During the spring and summer of 2021 I put on eight workshops for fifteen different individuals. Some responded to the ‘Westside group’ email. Others came to me via facebook groups. I put up posters in strategic locations such as Kits House, the library, and bulletin boards at playgrounds and coffee shops. I mentioned it to other groups that I belong to such as my writing and reading groups. My intention was to bring together people from as many different backgrounds, ages and cultures as possible.
I started out with zoom meetings where participants showed me their projects. I then set up individual outdoor meetings so they could pick up thread, patching fabric and needles. As the summer progressed and provincial health restrictions relating to the Covid pandemic were lifted, I invited participants into my garage studio where we worked together most of the time with the door open.

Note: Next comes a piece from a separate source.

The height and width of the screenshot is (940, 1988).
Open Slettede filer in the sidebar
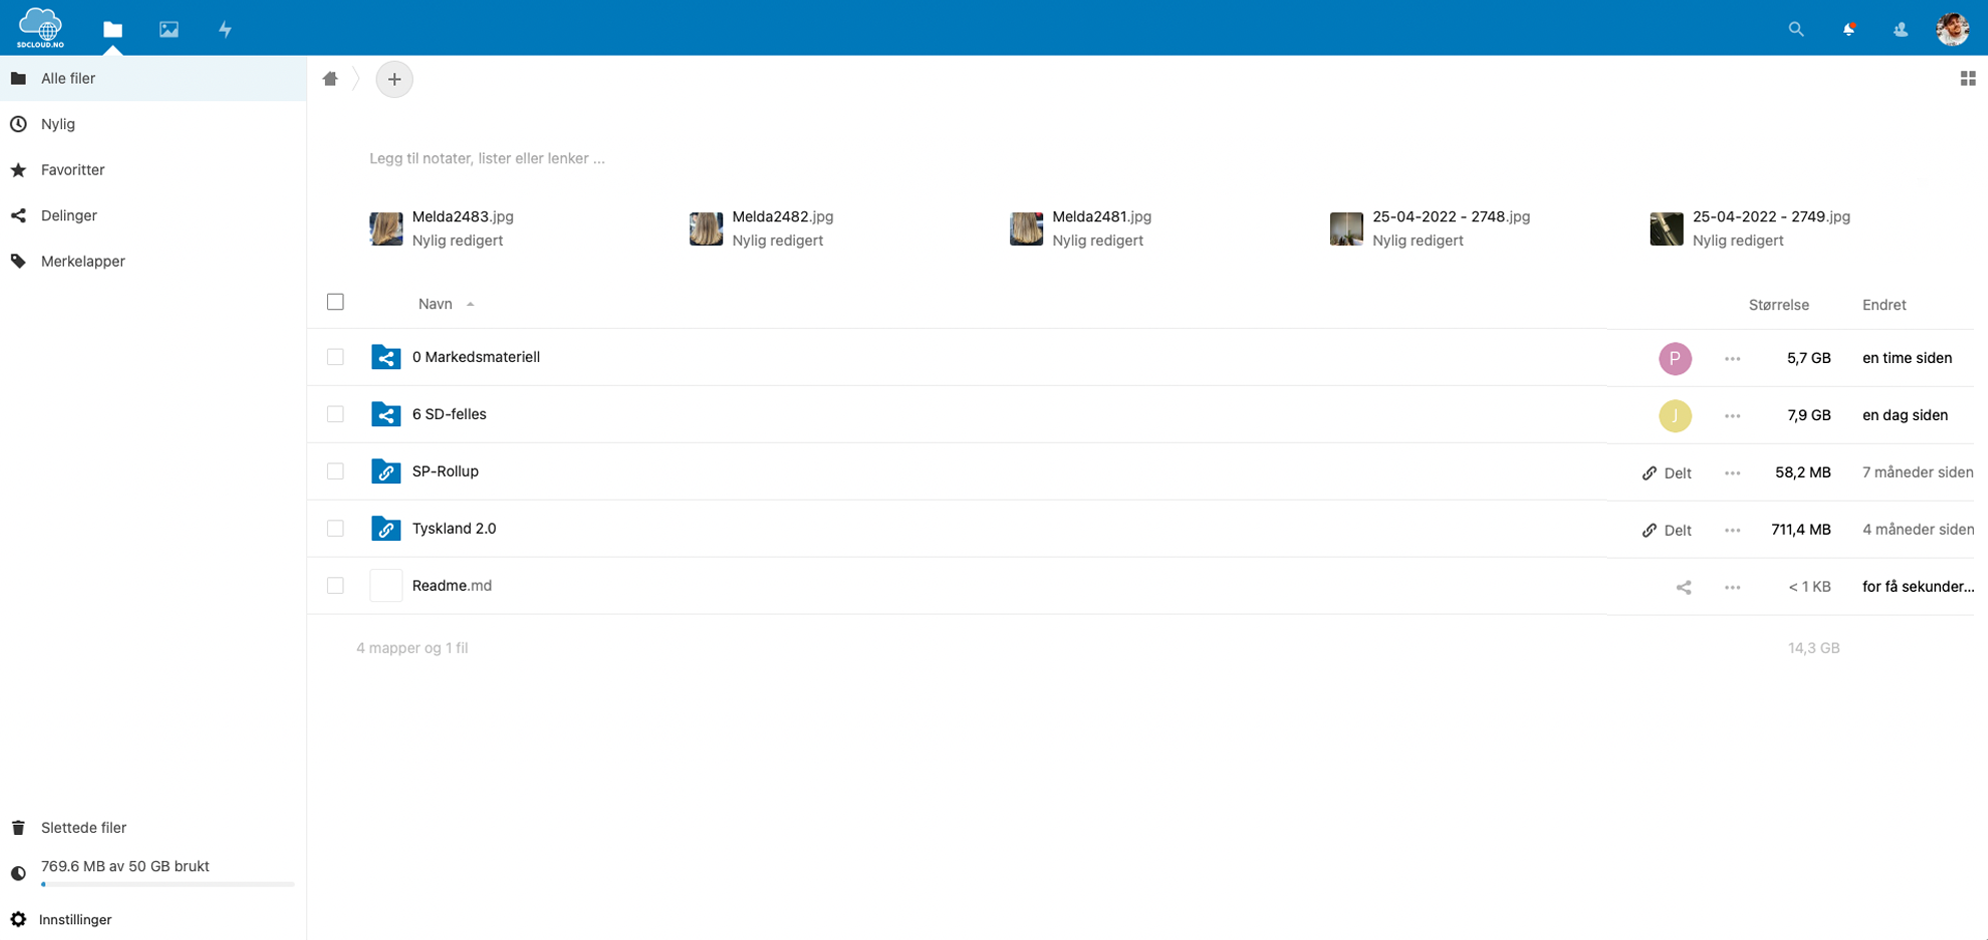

Below I will try and list the varied, disconnected and often completely unrelated to sewing things I have learned when planning and executing my project:
• There are lots of interesting, generous, creative people in my community who go out of their way to help out and share. For example Maire-France shared her beautiful hand dyed indigo patches. She told me about dye techniques that improved the quality of my dyeing and helped me to get more out of my dye bath.
• To find out what is happening in my community I learned about many websites such as https://www.kitsilano.ca/category/bulletin-board/
• It is OK if someone has a project that is not exactly, as my nephews would say, is in my wheelhouse. Together we can and did figure it out.
• I learned how to free sew. One of the many books I borrowed from the library included a section on free sewing. For those of you who machine sew, it is a way to is a way of sewing without having the fabric touch the feed dogs. As a result you can draw on your fabric. I have had my sewing machine for over 45 years, yet I didn’t know it had a special attachment for making this creative and interesting patch.
• I learned several new mending techniques such as knit mending.
• When people come together around a creative project, the unexpected can happen such as learning about a new app that helps me to document my projects.
Forming bonds over a shared love of creating things brings so much more than a renewed life for a well-loved article of clothing or other textile. I have learned much about other people’s lives and gained new insights about myself and my community. Not a small outcome.